Dopo le valutazioni sulla stagione della rosa del Cagliari divise per reparti – portieri e difensori, centrocampisti e infine attaccanti – passiamo al giudizio su Davide Nicola. In questo caso non unico, ma diviso in tre differenti opinioni, quelle di Francesco Aresu, Roberto Pinna e Matteo Zizola.
Francesco Aresu
“Ora voglio solo lavorare instancabilmente. Entro nella storia del Cagliari in punta di piedi come è giusto che sia ma voglio contribuire a questa storia”. Con queste parole lo scorso 8 luglio 2024 Davide Nicola si era presentato ai tifosi del Cagliari, durante la conferenza stampa dell’Unipol Domus, primo atto ufficiale della sua nuova avventura in Sardegna. A oltre trecento giorni da allora, con la salvezza portata a casa dopo una stagione di alti e bassi alla guida della squadra rossoblù, si può dire che il tecnico di Vigone sia stato di parola. Il concetto del “lavoro instancabile” è stato il fulcro del Nicola-pensiero, portato avanti sul campo dal primo giorno di ritiro fino ai saluti nella sala stampa del Maradona-San Paolo di Napoli. Lavoro, lavoro, lavoro. E certamente nessuno potrà accusare l’ex allenatore di Empoli e Torino di non aver tenuto fede al suo obiettivo, soprattutto dal punto di vista quantitativo.

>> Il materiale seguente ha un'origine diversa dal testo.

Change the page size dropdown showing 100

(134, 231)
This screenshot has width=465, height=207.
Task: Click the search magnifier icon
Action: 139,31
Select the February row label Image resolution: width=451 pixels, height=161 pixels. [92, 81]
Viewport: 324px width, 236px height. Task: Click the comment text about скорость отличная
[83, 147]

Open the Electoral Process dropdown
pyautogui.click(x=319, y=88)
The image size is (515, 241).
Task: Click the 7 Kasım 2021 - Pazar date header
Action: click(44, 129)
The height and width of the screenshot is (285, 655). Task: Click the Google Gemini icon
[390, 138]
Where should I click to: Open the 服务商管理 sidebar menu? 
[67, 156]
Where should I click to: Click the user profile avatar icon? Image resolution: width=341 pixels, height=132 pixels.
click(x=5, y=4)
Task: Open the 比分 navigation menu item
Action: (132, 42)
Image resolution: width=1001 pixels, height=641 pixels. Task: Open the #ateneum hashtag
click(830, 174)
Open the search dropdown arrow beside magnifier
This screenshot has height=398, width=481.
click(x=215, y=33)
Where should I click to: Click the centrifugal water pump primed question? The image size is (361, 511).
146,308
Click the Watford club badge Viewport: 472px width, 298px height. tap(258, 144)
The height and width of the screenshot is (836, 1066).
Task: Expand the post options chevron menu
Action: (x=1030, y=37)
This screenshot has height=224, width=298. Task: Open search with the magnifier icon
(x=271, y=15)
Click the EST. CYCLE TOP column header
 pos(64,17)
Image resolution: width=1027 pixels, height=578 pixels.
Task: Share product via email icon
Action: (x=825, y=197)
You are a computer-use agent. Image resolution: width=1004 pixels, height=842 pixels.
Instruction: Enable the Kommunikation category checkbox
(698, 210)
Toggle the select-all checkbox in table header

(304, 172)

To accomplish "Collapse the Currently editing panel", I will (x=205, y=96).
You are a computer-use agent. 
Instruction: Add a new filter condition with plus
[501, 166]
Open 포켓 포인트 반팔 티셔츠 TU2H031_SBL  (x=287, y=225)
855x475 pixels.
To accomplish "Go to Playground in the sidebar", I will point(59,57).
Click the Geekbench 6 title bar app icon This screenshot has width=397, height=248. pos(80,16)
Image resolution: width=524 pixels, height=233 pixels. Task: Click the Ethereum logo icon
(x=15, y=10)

Per il Cagliari la salvezza è arrivata alla penultima giornata di campionato, con 36 punti che sono valsi un quindicesimo posto in classifica che rappresenta, dal punto di vista statistico, il famoso “consolidamento” richiesto dal club rossoblù in estate. Con il pericolo retrocessione mai davvero in discussione sul piano di cifre e numeri, per un campionato definito “tranquillo”dal tecnico piemontese.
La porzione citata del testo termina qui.